Nowhere in his latest missive does Bryantt disclose how many layoffs the district was actually able to avoid after reassessing its finances. Instead, he vaguely credits the use of “vacant positions and limited alternative funds” to reduce layoffs, while insisting that the cuts will still lead to “real and lasting impact” on programs ranging from after-school activities to literacy support.

This selective release of information is a calculated communications strategy. “This is damage control, plain and simple,” said a teacher. “They sent out the first letter to create maximum panic, then walked it back slightly without being transparent about the actual numbers.”

Bryantt fails to update the public on how many teachers and support staff have been laid off, how many were reabsorbed into vacancies, or whether the supposed “devastation” announced earlier in the week has been meaningfully mitigated.

In the Friday letter, Bryantt briefly references a positive development: Partial restoration of some federal funds, including those earmarked for the 21st Century Program, following advocacy from a bipartisan group of US senators; he names Sen. Lisa Murkowski in his political missive. But he doesn’t say how much and continues to characterize the district’s situation as an unfolding “crisis,” blaming both state vetoes and federal grant delays.

His letter concludes with a rallying cry against “confusion, false claims, and even deliberate disinformation,” encouraging parents and staff to use the district’s FAQ page to “defend the truth” and “protect the integrity” of ASD.

Read the news article about Bryantt’s first letter here:

7 COMMENTS

  1. Superintendent Dr. J.B.: here’s a suggestion: shut down your huge administrative palace on Boniface and Northern Lights, and farm the staff out to individual schools. Then, those workers might help the actual teachers cope with your supposed ‘crisis.’ After all, isn’t educating kids your first concern?

  2. Maybe someone should ask him why the district spent 50 million on an old
    School to remodel for less than 200 students while closing several. One where kids from that school could have been easily busses.
    Let’s see would that be the school in the most liberal district in the city? I have met some bad and incompetent superintendents before, but this man is on the top tier!

  3. So, we have 10,000 fewer students in the Anchorage School District now but now one is being layed off and no schools are being closed. There must be a dispensary right close to the School District Offices.

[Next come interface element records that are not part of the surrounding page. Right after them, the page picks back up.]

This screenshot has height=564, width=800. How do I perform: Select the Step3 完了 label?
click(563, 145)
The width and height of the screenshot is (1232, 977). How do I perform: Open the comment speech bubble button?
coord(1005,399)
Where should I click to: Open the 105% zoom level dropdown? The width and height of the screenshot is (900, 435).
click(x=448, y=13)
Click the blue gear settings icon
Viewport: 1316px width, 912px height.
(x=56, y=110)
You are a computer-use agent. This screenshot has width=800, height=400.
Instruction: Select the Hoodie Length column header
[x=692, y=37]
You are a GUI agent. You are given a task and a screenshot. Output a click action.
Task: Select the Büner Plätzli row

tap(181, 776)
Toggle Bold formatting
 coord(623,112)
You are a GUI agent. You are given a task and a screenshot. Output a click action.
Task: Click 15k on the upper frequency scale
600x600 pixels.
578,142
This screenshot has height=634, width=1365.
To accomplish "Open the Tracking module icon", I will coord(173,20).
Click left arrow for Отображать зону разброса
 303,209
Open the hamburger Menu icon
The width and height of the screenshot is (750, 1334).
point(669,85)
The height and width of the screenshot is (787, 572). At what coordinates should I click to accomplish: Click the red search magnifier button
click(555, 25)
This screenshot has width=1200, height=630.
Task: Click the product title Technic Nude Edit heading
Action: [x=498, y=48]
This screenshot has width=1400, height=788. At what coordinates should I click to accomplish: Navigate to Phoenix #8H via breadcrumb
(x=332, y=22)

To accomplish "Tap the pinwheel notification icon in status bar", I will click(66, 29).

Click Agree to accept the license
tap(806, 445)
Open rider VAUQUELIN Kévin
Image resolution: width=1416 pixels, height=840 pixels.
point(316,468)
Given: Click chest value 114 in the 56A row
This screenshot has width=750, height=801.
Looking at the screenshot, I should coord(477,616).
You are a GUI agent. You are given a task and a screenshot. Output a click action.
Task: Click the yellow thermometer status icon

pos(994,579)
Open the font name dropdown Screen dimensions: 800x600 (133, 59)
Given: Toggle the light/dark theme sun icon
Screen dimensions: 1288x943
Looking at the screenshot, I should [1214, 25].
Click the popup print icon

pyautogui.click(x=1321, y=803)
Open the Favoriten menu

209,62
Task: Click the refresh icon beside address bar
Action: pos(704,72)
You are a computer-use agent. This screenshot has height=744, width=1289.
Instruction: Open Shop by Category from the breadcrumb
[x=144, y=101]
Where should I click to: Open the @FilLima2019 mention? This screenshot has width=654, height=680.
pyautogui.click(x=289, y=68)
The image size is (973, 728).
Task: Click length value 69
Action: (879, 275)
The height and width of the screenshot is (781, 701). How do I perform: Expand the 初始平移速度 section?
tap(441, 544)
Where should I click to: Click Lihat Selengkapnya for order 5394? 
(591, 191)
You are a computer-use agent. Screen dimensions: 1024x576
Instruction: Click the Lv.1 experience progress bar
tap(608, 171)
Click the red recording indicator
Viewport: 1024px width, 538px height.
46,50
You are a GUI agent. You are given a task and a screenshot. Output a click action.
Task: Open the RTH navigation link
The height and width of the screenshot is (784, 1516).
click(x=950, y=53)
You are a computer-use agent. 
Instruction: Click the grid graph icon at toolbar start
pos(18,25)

Get real folks!!!! I have no desire to support the State per pupal educational increase with these games being played.

  4. ‘ while failing to acknowledge that his first letter earlier this week contained inflated figures and exaggerated impacts’ …
    Maybe because the only exaggerations were those of the folk endorsing Dunleavy’s libelous antics? You certainly don’t offer any proof here of ang of your exagerrated claims 🤣

  5. I saw him on the news tonight, he offered little or nothing in the way of problem solving. The way he made faces, gesticulated, spoke, and generally carried himself was immature and not the way a serious person should ever behave, frankly I was embarrassed for him and for the Anchorage School District.